**YOUR GOAL:** Among the entries below, the lines from the one with "The image size is (405, 258)." up to and including the one with "Open the 5分 interval dropdown" are to be restated exactly, without pictures.

------ MATERIAL FOR THIS TASK

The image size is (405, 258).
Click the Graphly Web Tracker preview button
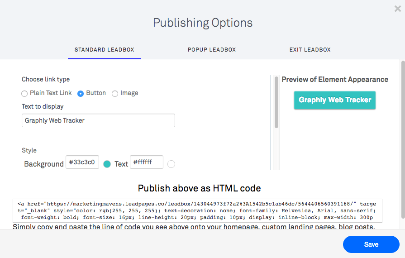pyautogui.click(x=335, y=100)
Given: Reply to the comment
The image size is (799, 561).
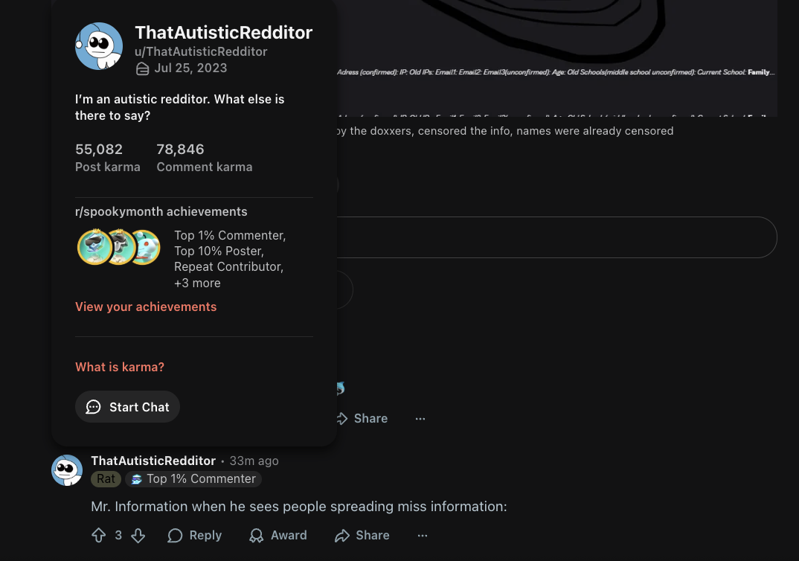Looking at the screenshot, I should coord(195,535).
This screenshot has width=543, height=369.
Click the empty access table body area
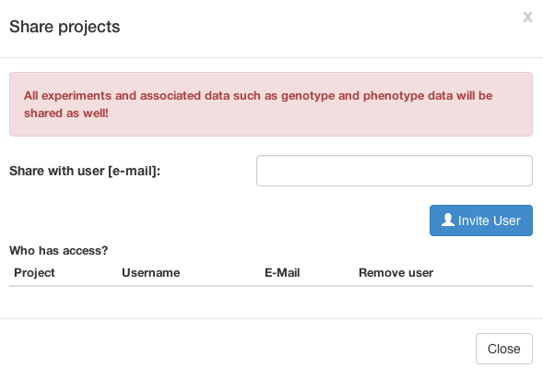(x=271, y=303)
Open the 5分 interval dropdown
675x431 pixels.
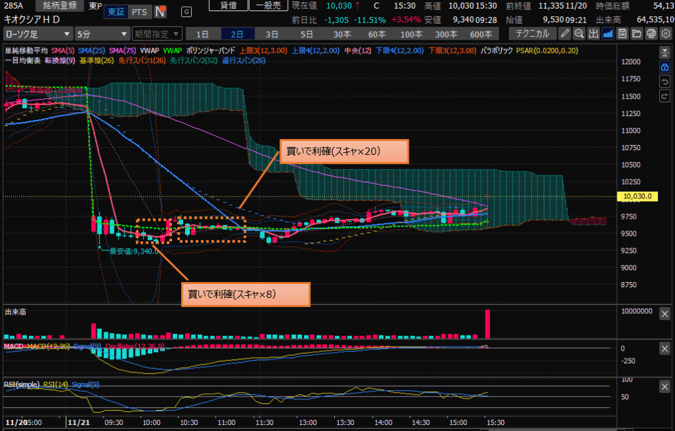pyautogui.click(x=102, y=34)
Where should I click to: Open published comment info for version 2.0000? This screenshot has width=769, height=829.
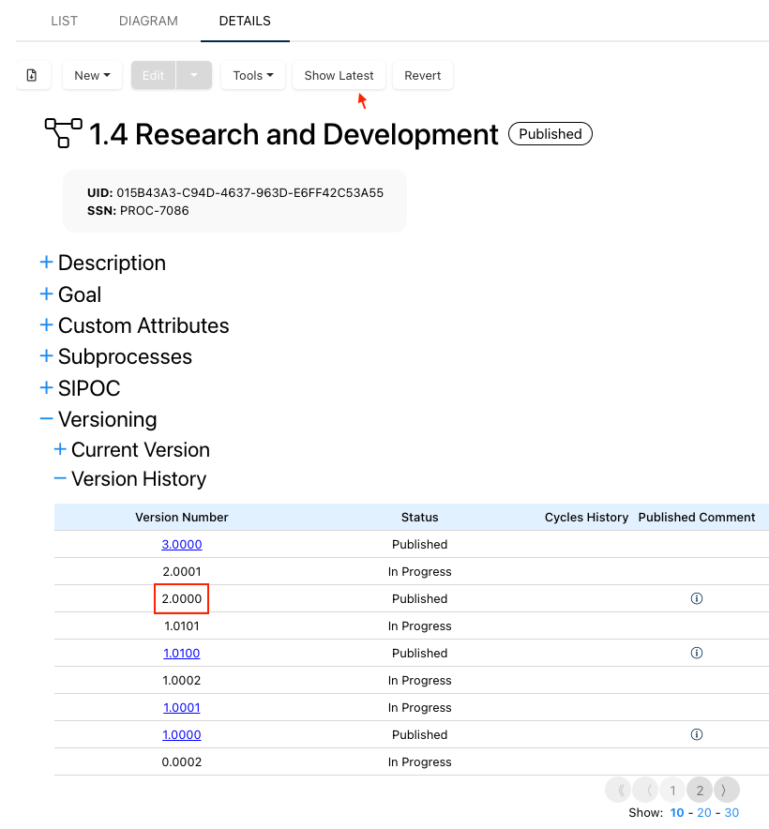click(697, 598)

------------
------ MATERIAL FOR THIS TASK

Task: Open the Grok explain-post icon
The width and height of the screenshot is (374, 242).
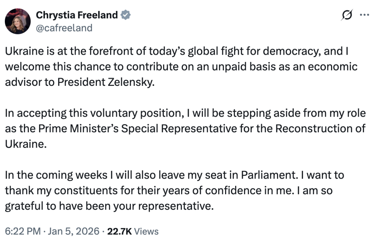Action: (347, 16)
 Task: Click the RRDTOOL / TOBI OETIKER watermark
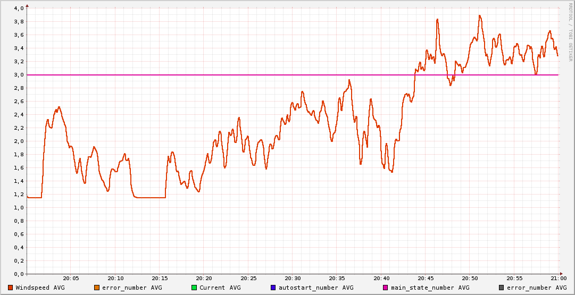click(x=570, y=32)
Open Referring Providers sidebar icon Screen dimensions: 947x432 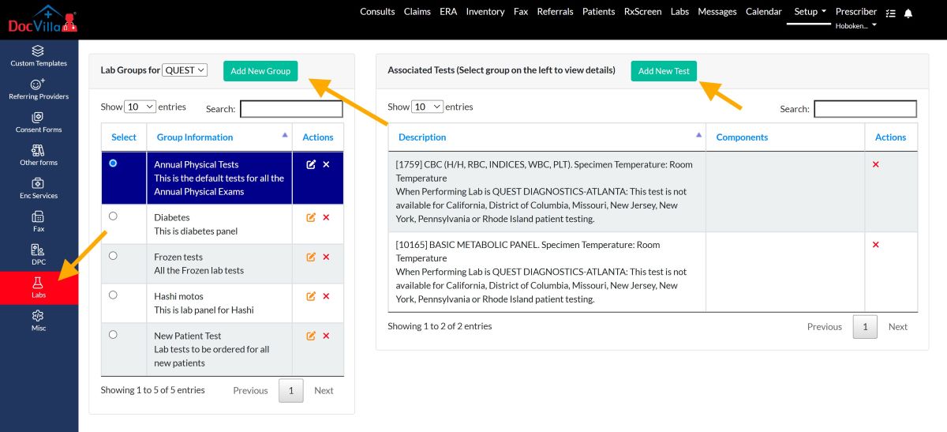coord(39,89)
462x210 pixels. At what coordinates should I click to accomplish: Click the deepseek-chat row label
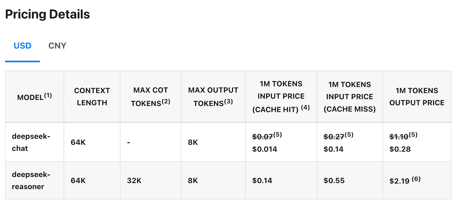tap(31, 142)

------------

**RESPONSE:**
The image size is (405, 258).
Click the Graphly Web Tracker preview button
pyautogui.click(x=335, y=100)
Given: Reply to the comment
The image size is (799, 561).
Looking at the screenshot, I should coord(195,535).
This screenshot has width=543, height=369.
Click the empty access table body area
(x=271, y=303)
Open the 5分 interval dropdown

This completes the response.